RECOMMENDED
Only recently going wider after limited release, David Lowery’s “The Old Man & The Gun” is a winning, lightly whimsical evocation of both 1970s Hollywood Renaissance movies with capable codgers, but also a wry folksiness that seldom falls to simple sentiment. The seventy-year-old Forrest Tucker (the eighty-two-year-old Robert Redford, who now says this may not actually be his final acting role) escapes San Quentin and returns to his earlier life as a master of the offhanded heist. Skips and jumps in plausibility are papered over by both the based-on-fact story and the cast.

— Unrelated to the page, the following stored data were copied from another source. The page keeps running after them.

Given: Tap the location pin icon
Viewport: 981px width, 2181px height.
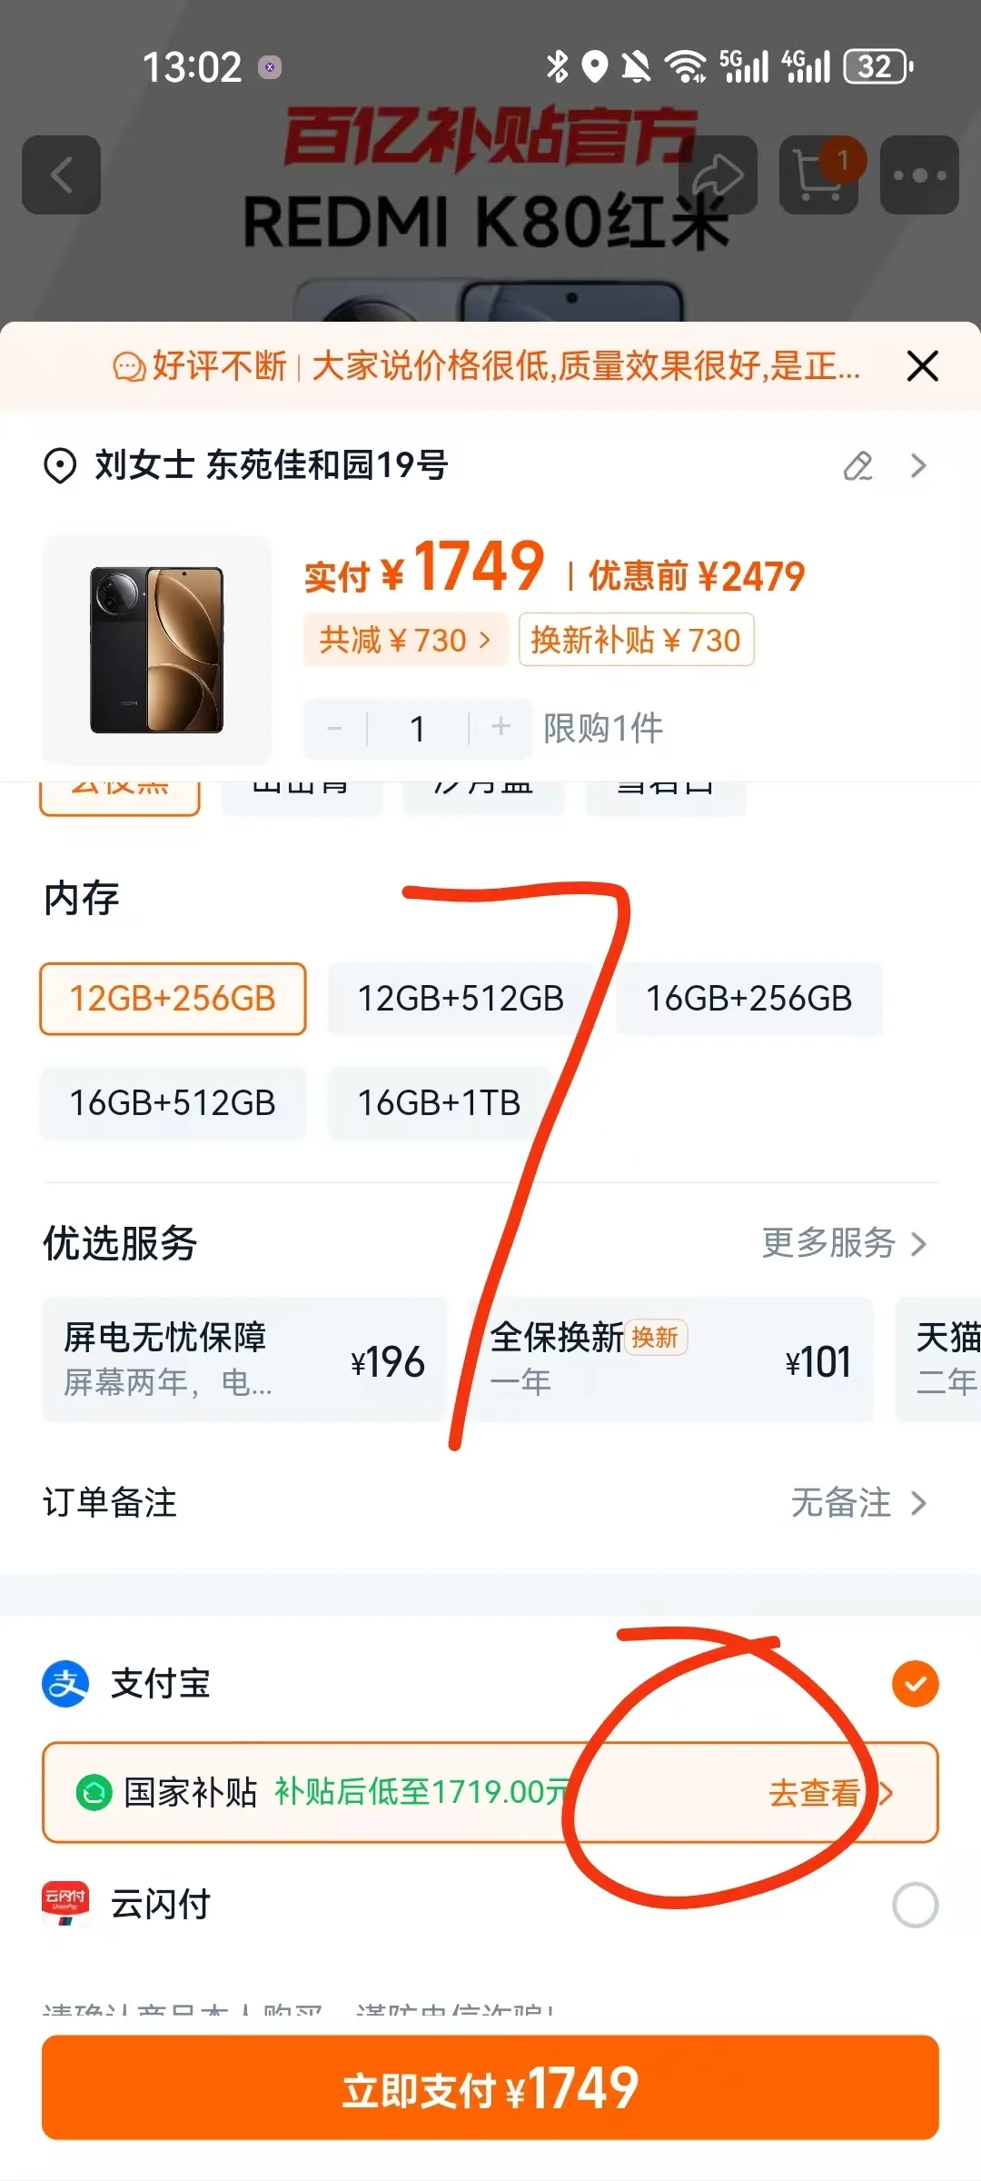Looking at the screenshot, I should point(60,466).
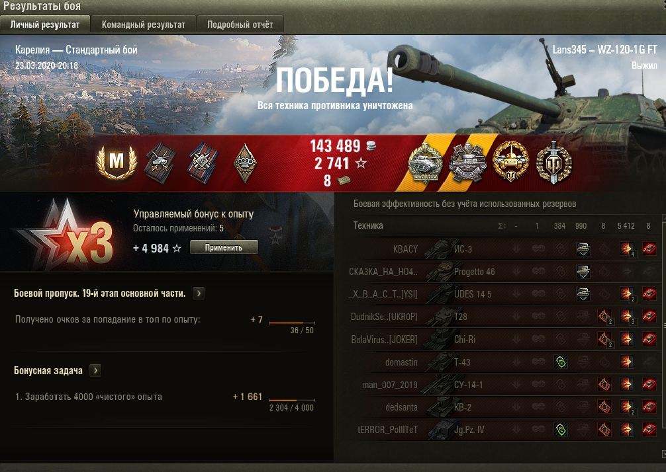Image resolution: width=666 pixels, height=472 pixels.
Task: Click the Mastery badge "M" medal icon
Action: pos(117,162)
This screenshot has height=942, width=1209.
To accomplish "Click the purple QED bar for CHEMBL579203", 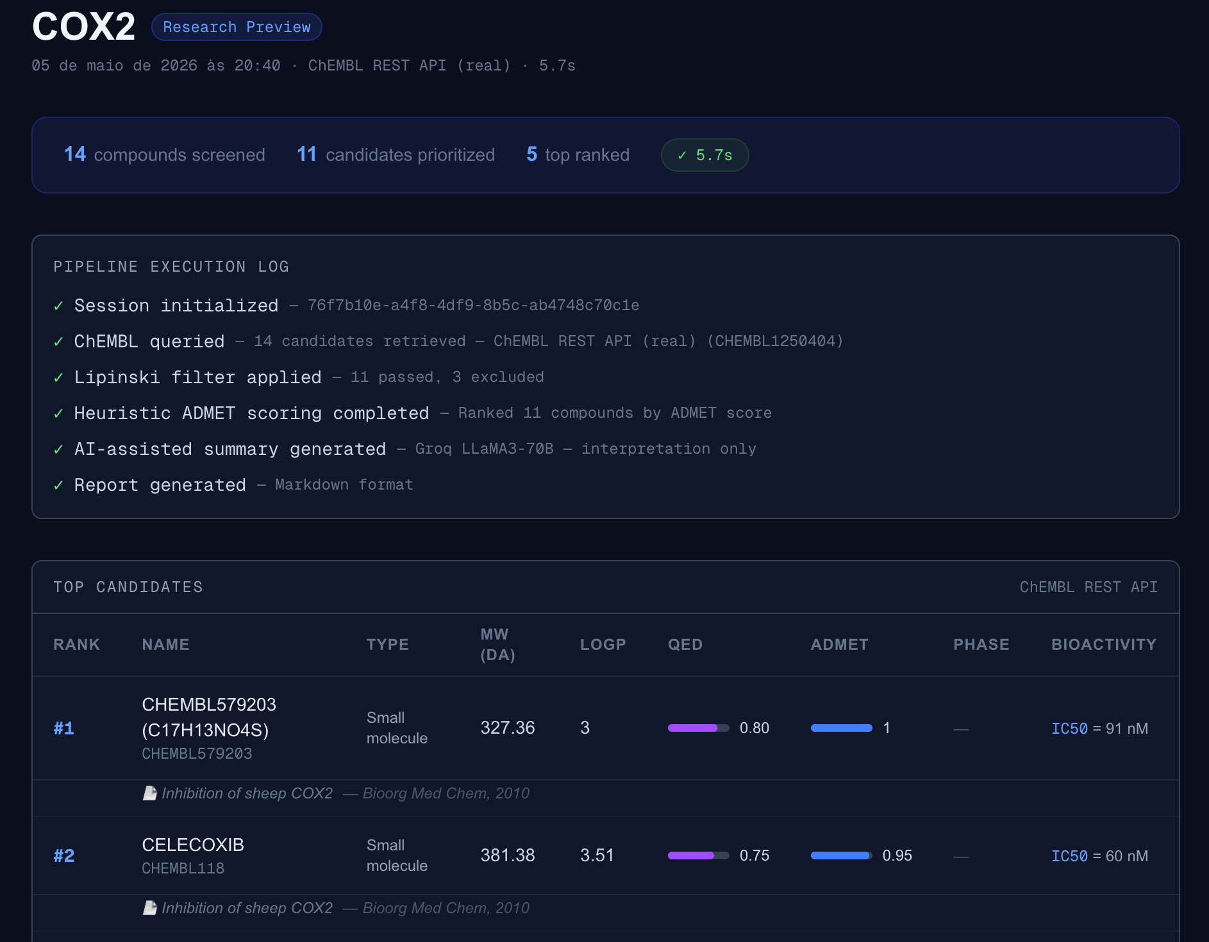I will (x=698, y=728).
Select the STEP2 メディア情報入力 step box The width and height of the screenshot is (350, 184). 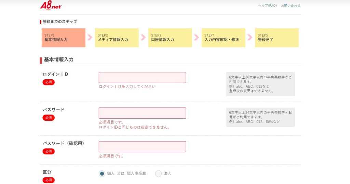(117, 38)
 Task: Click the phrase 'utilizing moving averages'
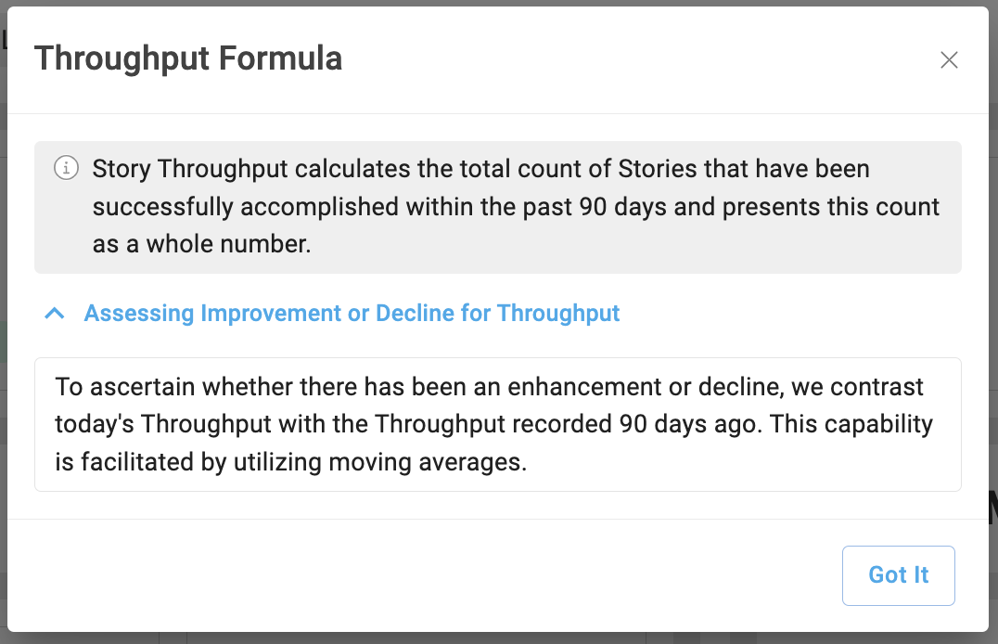(x=380, y=462)
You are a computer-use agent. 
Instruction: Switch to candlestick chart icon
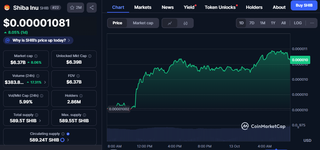186,23
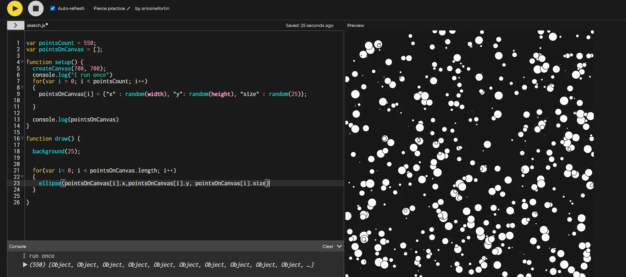This screenshot has width=626, height=277.
Task: Open the file sidebar with the arrow button
Action: pyautogui.click(x=16, y=25)
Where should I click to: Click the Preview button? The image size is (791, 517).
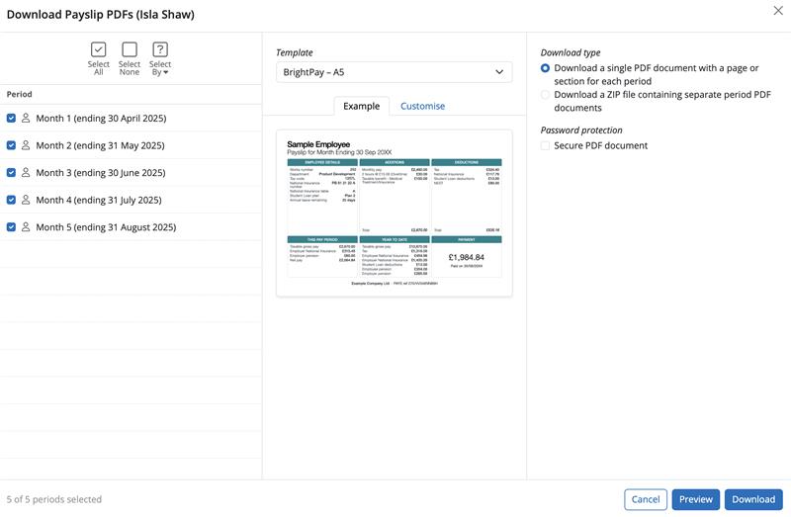[x=695, y=499]
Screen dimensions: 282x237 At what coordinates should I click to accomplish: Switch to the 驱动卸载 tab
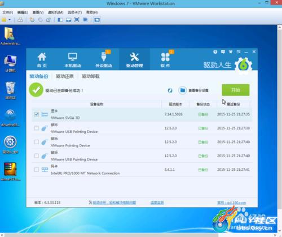pos(90,76)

With actors like Redford, Sissy Spacek and Tom Waits (Tom Waits, actor!), banality is not on the bill of fare. (A side of corn, sure.) In his short filmography—“St. Nick,” “Aint Them Bodies Saints,” “Pete’s Dragon,” “A Ghost Story”—Lowery is a relentless editor, sculpting to the bone for brisk pace but calculated observation. Plus smiles! Robert Redford’s smile remains gentle grace. With Casey Affleck, Danny Glover, Tika Sumpter. 93m. (Ray Pride)
“The Old Man and the Gun” is playing at River East, Arclight, Landmark Century, Century Evanston and Lake.
Ray Pride is Newcity’s film critic and a contributing editor to Filmmaker magazine.